How to complete this task: The entries below contain a line with "Instruction: Click the wide" and a line with "Given: Decrease Four or more staves value". Retype exactly everything from the first down to the second, both included, and nothing else.

____

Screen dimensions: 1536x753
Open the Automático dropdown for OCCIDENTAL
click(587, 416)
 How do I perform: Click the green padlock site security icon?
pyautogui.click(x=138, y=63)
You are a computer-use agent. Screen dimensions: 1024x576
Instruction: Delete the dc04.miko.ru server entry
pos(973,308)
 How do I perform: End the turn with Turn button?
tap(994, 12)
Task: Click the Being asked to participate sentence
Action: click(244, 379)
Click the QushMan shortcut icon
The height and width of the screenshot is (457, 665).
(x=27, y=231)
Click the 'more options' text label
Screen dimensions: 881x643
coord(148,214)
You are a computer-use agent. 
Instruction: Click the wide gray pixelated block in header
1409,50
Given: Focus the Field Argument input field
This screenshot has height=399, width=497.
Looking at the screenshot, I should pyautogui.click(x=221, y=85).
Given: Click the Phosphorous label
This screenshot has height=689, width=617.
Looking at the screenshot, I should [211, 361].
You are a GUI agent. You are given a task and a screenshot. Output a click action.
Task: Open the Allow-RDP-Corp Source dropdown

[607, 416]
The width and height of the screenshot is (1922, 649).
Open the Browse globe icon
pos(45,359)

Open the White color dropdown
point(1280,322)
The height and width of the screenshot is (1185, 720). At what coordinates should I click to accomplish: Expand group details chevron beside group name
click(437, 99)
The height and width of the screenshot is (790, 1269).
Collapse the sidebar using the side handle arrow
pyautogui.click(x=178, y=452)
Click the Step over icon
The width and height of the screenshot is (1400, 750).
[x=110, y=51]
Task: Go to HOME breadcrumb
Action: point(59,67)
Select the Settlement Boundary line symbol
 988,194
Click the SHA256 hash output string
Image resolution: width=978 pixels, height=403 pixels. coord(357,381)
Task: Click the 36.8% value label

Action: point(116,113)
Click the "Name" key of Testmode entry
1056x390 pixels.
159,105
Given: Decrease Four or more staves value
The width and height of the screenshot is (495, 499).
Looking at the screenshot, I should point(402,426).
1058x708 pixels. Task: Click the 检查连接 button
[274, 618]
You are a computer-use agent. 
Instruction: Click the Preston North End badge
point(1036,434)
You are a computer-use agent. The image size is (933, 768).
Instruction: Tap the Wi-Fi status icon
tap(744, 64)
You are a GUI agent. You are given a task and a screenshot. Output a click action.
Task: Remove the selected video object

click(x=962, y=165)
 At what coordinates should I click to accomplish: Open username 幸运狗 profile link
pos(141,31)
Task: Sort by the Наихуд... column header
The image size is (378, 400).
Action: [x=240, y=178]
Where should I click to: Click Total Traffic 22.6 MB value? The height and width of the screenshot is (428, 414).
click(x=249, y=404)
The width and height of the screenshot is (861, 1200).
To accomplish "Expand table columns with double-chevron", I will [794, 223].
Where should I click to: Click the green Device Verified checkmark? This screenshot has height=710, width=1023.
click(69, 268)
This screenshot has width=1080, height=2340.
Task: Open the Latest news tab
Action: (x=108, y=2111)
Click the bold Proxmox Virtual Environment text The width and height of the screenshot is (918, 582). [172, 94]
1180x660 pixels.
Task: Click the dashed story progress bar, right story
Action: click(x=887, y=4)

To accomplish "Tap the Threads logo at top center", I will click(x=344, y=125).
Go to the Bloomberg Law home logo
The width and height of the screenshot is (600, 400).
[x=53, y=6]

____

Your response:
Instruction: Click the wide gray pixelated block in header
1409,50
Given: Focus the Field Argument input field
This screenshot has height=399, width=497.
Looking at the screenshot, I should pyautogui.click(x=221, y=85).
Given: Click the Phosphorous label
This screenshot has height=689, width=617.
Looking at the screenshot, I should [211, 361].
You are a GUI agent. You are given a task and a screenshot. Output a click action.
Task: Open the Allow-RDP-Corp Source dropdown

[607, 416]
The width and height of the screenshot is (1922, 649).
Open the Browse globe icon
pos(45,359)

Open the White color dropdown
point(1280,322)
The height and width of the screenshot is (1185, 720). At what coordinates should I click to accomplish: Expand group details chevron beside group name
click(437, 99)
The height and width of the screenshot is (790, 1269).
Collapse the sidebar using the side handle arrow
pyautogui.click(x=178, y=452)
Click the Step over icon
The width and height of the screenshot is (1400, 750).
[x=110, y=51]
Task: Go to HOME breadcrumb
Action: point(59,67)
Select the Settlement Boundary line symbol
 988,194
Click the SHA256 hash output string
Image resolution: width=978 pixels, height=403 pixels. coord(357,381)
Task: Click the 36.8% value label

Action: point(116,113)
Click the "Name" key of Testmode entry
1056x390 pixels.
159,105
Given: Decrease Four or more staves value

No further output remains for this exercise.